* _WORK INSTRUCTION_: Once you reach the line containing "Where should I click to: Open the" in the data below, restate each line word for word up to and including the one containing "Click the word".

*** DATA PROVIDED

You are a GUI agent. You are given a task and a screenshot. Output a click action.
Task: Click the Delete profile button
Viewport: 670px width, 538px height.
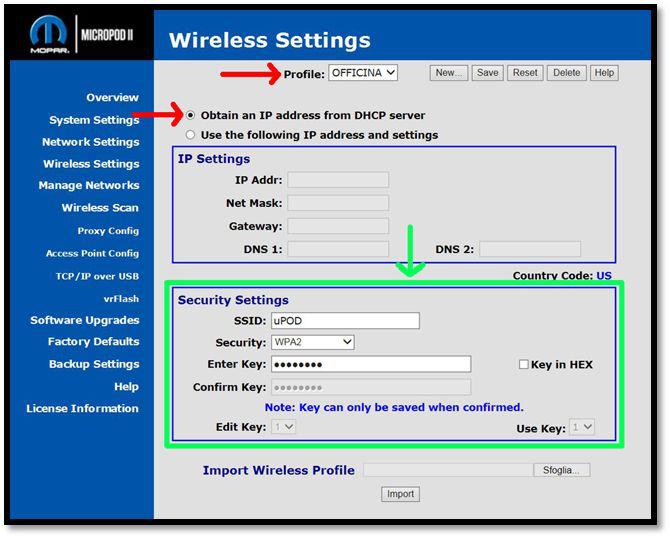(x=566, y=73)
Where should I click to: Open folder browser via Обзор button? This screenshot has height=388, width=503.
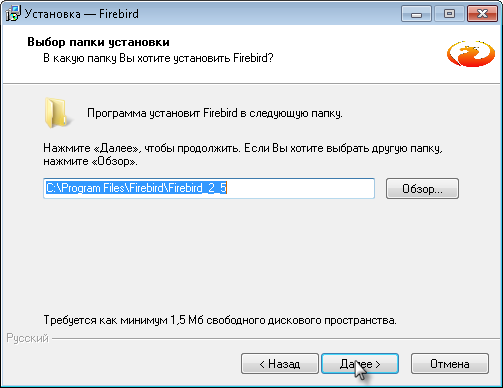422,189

******
*** DATA PROVIDED

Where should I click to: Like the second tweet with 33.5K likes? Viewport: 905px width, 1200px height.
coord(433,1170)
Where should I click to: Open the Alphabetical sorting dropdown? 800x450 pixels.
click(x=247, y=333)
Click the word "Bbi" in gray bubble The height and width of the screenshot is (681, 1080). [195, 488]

******

* _FINAL ANSWER_:
Where should I click to: Open the Alphabetical sorting dropdown? 800x450 pixels.
click(x=247, y=333)
Click the word "Bbi" in gray bubble The height and width of the screenshot is (681, 1080). [195, 488]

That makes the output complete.